(W1149) THE DELETERIOUS IMPACTS OF INTERFERON-GAMMA AND NEUROTOXIN QUINOLINIC ACID ON CELLULAR HEALTH OF SVZ NEURAL STEM CELLS AND CONSEQUENCES FOR REGENERATION
Senior Postdoctoral Scientist St. Vincent's Centre for Applied Medical Research, New South Wales, Australia
Abstract: Current treatments for Multiple Sclerosis (MS) reduce the autoimmune-driven relapses, but are ineffective at preventing neurological disability arising in the progressive phase, where brain cells die. The Kynurenine Pathway (KP) contributes to MS pathogenesis by it’s dysregulation in cells like proinflammatory monocytes, producing neurotoxins including Quinolinic acid (QUIN) that our group showed potently kills brain cells, particularly oligodendrocytes. Circulating blood/CSF QUIN correlates with increased MS severity. The KP is activated by the proinflammatory cytokine interferon-gamma (IFN-g), upregulating rate-limiting enzymes including indoleamine-2,3-dioxygenase (IDO-1), however whether this pathway is active in adult subventricular zone (SVZ) mouse neural stem cells (mNSCs) is unknown. IFN-g reduces proliferation of other stem cells, and could compromise repair mechanisms. We further hypothesised QUIN might damage the cellular health of mNSCs, and have similar sequelae. QUIN can be taken up by amino acid transporters and localise to lysosomes, where it can produce reactive oxygen species (ROS) via the Fenton reaction.
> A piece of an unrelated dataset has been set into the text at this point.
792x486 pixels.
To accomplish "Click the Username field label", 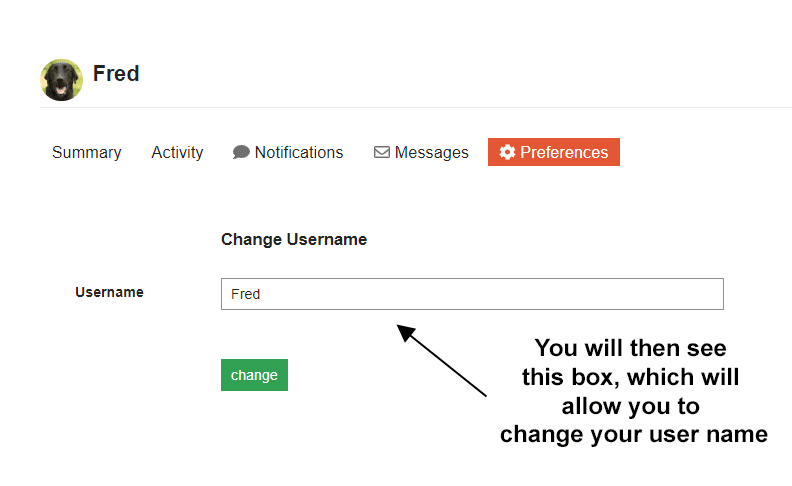I will pos(109,292).
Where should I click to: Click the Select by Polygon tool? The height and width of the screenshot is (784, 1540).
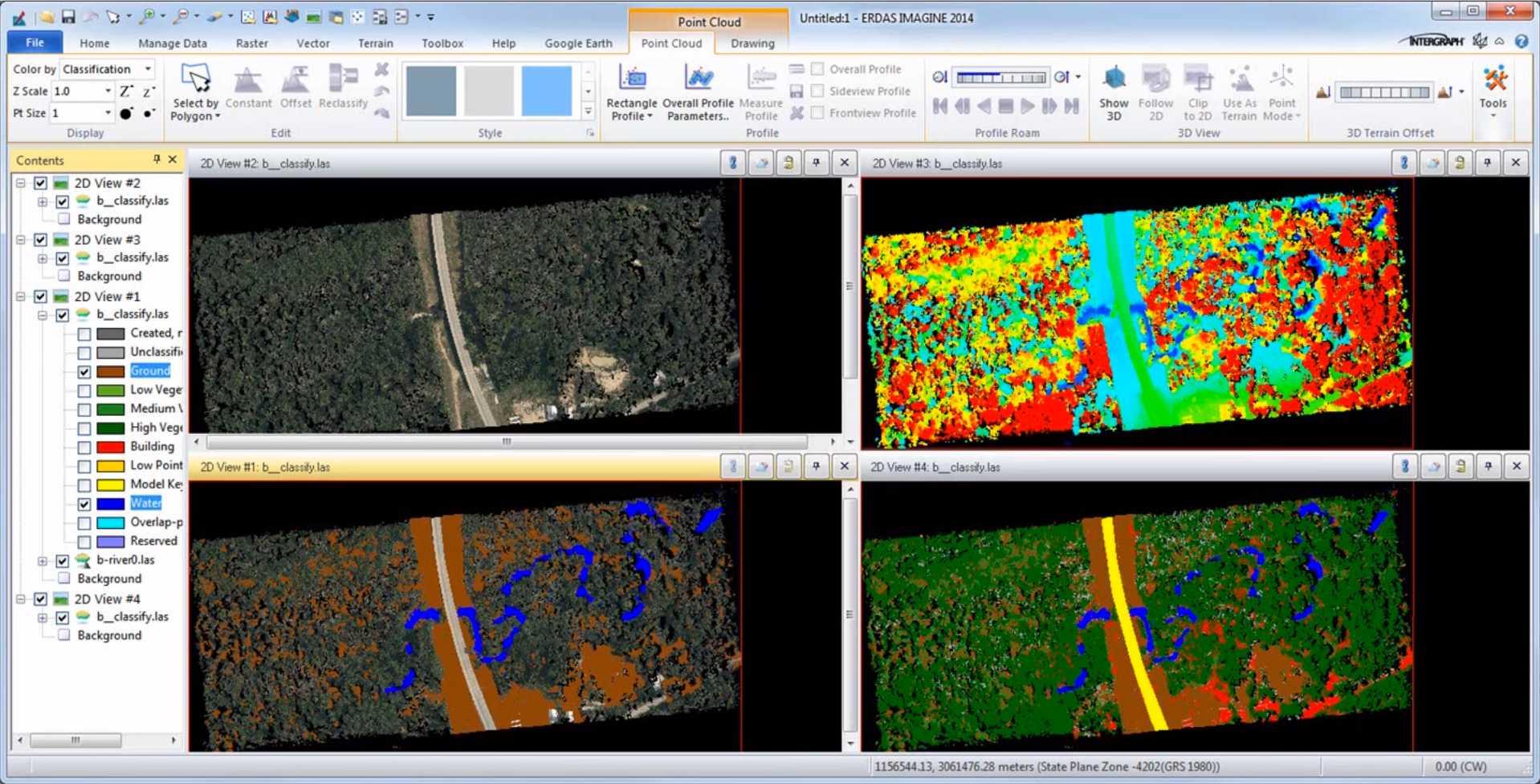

A Muse cytometer was used to measure cell-health in neurospheres grown from the subventricular zone, passaged and plated as monolayers, over 24-72 hour timepoints; analysis used an ANOVA. IFN-g significantly increased oxidative stress in mNSCs (72 hour control 14.26±3.28% versus IFN-γ 26.03±4.17%, *p0.0183). IFN-g significantly increased G0/G1 NSCs, signifying reduced proliferation (72hr control 56.54±2.44% versus IFN-g 67.09±1.60%, *p0.037) – this was also observed in significantly reduced neurosphere size. QUIN dose-dependently significantly increased activated caspases, even at the 24 hour timepoint - control (36.45%±3.09%) vs 3uM QUIN (70.92%±6.82%), demonstrating QUIN activates the apoptosis cell death pathway. Live cell imaging was then used to assess lysosomes and their Fe2+-iron ion content, linked with ROS production, demonstrating substantial pools of iron in NSCs and reduced confluence in 50nM/250nM-treated cells (14 hour imaging). In conclusion, reducing IFN-g and QUIN production by other cells could reduce cell death, potentially improve the regenerative capacity of NSCs and in turn be effective in treating the neurodegeneration in MS.
Funding Source: We acknowledge funding of the Peter Duncan Neurosciences Unit.